Sinn Fein urges governments to 'inject momentum into Stormont talks'

Irish foreign minister predicts 'a very late night' in last ditch negotiations

Sinn Fein's John O'Dowd has said the DUP has not moved to address the issues which brought down the power-sharing institutions, calling on the UK and Irish governments to inject "leadership and energy" into the Stormont talks.

Mr O'Dowd made the comment less than 24 hours before the deadline to restore the Northern Ireland Executive expires.

The parties have until 4pm on Thursday to nominate ministers or face the prospect of some version of direct rule from Westminster or yet another assembly election.

While the Northern Ireland Assembly is due to sit at 12 noon, there is widespread speculation that the deadline will not be met. None of the participants are indicating that any real progress has been made so far.

On Wednesday evening, Irish foreign minister Simon Coveney sent out a Tweet predicting a "very late night" in the attempt to break the impasse.

He wrote: "Stormont talks continuing - efforts intensified to find agreement on outstanding issues before tomorrow's deadline. Expect very late night."

The DUP and Sinn Fein remain at loggerheads over introducing an Irish Language Act.

Emerging from the talks venue at Stormont Castle in Belfast on Wednesday evening, Mr O'Dowd said: "The DUP have not moved to resolve the issues that brought down these institutions in January - rights, equality and respect.

"These need to be resolved, and implemented in legislation," he added, putting the onus firmly on the DUP and the two governments to inject "energy and leadership" into the talks.

Mr O'Dowd questioned the merit of extending the deadline to facilitate further discussions.

He said: "I'm not convinced that timescale is the problem. I think it boils down to a willingness, particularly by the DUP and the two governments, to resolve the outstanding issues."

Mr O'Dowd also said that there was no need for compromise. "These are implementation talks. These are talks about implementing outstanding agreements. No one has to compromise. The compromises took place years ago. Now we have to get to the implementation stage."

Also speaking to reporters at Stormont, the DUP's Edwin Poots acknowledged that the Irish language act is "a touchstone" for Sinn Fein.

He added, however, that health and education are "a priority" for the DUP.

"We're having significant discussions and we're finding out what people's bottom lines are," he said. "There's work for every party to do."

The DUP, he added, is "ready to establish government" and "appoint ministers" on Thursday. "If there are issues outstanding that still need to be worked on, we're happy to do that and continue with the negotiations in a fair and reasonable manner".

Earlier UUP leader Robin Swann said the party would not support an Irish language act.

Mr Swann also told reporters that neither the DUP non Sinn Fein attending the main roundtable meeting on Wednesday.
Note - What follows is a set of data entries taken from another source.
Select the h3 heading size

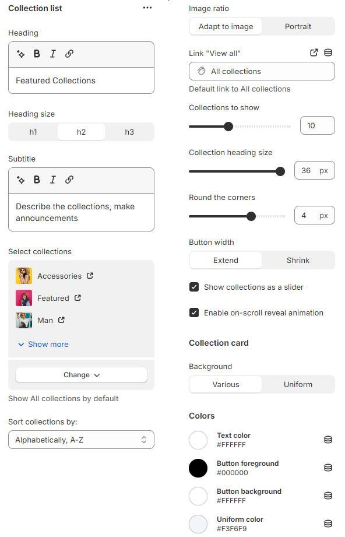click(129, 132)
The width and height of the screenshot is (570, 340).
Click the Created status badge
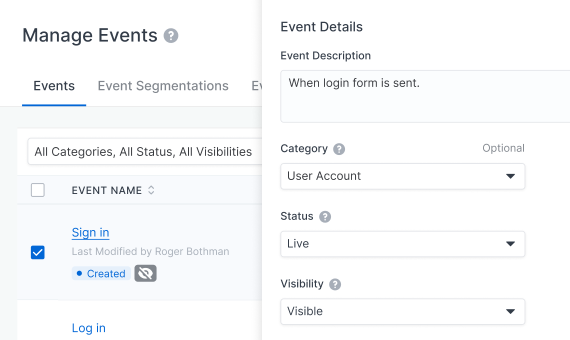pos(101,274)
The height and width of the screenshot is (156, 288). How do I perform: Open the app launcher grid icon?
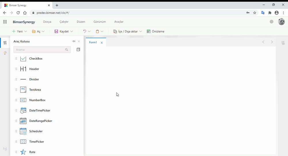(x=5, y=22)
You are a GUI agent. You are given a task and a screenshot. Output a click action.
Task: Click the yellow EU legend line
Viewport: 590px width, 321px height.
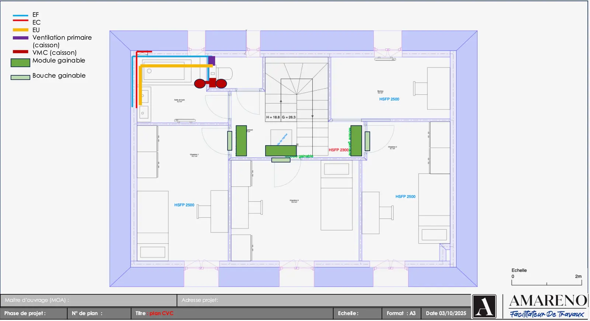click(20, 30)
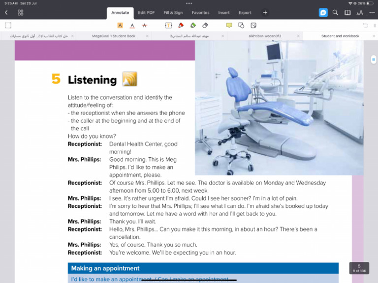This screenshot has height=283, width=378.
Task: Click the plus button to add toolbar
Action: coord(265,12)
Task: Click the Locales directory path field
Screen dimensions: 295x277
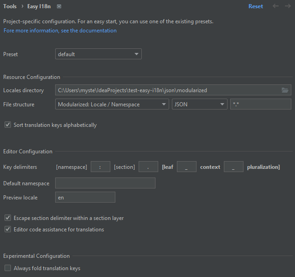Action: point(166,90)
"We were told that was because because they were still in intensive negotiations," he said.

He stated that the UUP "will not be taken for granted in these talks or in the formation of an executive" and noted that the party has a number of its own issues it wants agreement on as part of the talks, such as the establishment of an historical investigations unit, pensions and supports for survivors and victims of historical abuse.

When asked about whether the UUP would support an Irish language act, he said the party wouldn't. "We don't see the appointment of a commissioner with the same powers as a high court judge as something that's acceptable.

"Nor do we see a 10% recruitment cap on all civil servants being fluent Irish speakers as being something that's necessary in Northern Ireland at this time when we're actually going through a voluntary redundancy scheme.

"If the DUP can come to an agreement over an Irish language act with Sinn Fein, that's between the DUP and Sinn Fein," Mr Swann said. "The Irish language act isn't the final point to be solved here."

Meanwhile Northern Ireland Secretary James Brokenshire said failure to strike a powersharing deal would have "profound and serious" implications.

He told MPs at Westminster: "Our focus is on seeing that an Executive is restored and I have been clear on not wanting to pre-empt what may happen should that not be the case.

"Obviously there would be profound and serious implications in that context."

 

He said he would work with all parties to see that the issues were considered carefully.